-
A
Complete the pass as quickly as possible
-
B
If there is not enough room to complete the pass safely, return to your lane immediately — do not continue; if continuing is necessary because returning is also unsafe, accelerate to complete the pass quickly and signal the oncoming driver
-
C
Stop in the middle of the road
-
D
Turn on your hazard lights and hope for the best
Why this is the answer
A PASSING EMERGENCY — when an oncoming vehicle appears before your pass is complete — requires rapid decision-making. THE SAFEST PRIMARY ACTION when the situation allows is to ABORT the pass: signal to the vehicle you are passing (flash your lights, signal right); brake to create space to slot back in behind them; return to your lane as quickly and safely as possible.
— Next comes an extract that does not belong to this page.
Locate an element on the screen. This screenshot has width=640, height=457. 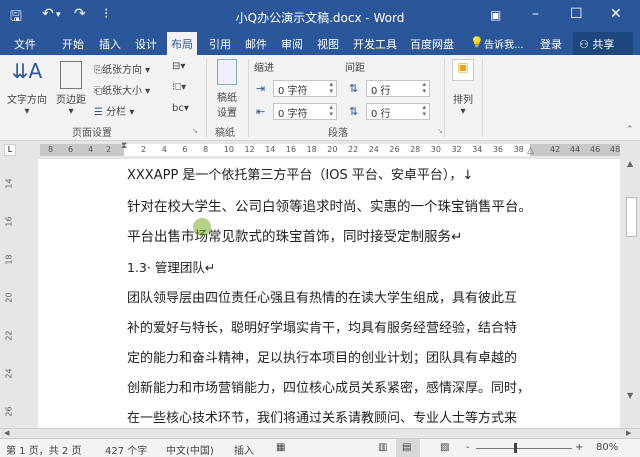
vertical-ruler-tick: 16 is located at coordinates (9, 222). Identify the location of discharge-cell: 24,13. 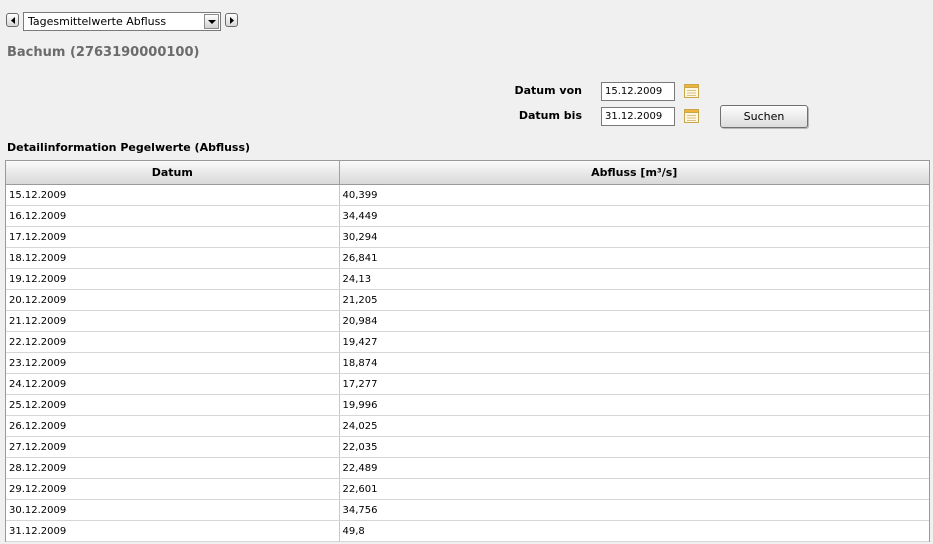
(634, 279).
WHY ABORTING IS USUALLY BEST: The oncoming vehicle is closing at the combined speed of both vehicles (e.g., 120 mph relative closing speed if both doing 60 mph); the sooner you create additional time/distance, the better. WHEN COMPLETING THE PASS IS NECESSARY: If you are too far into the pass to safely return (the vehicle you are passing has filled the gap you came from, or your speed and position make returning more dangerous than completing), then: accelerate firmly to complete the pass as quickly as possible; move as far right as practical once in front; the vehicle you've just passed should also reduce speed to create room; acknowledge the oncoming driver's reaction (they may flash lights or brake — keep your path). THE UNDERLYING LESSON: Never begin passing unless you can SEE that the full passing maneuver is possible — that means enough clear sight distance ahead for the entire acceleration, full pass, and return. Many passing crashes happen because drivers began a pass they couldn't evaluate properly.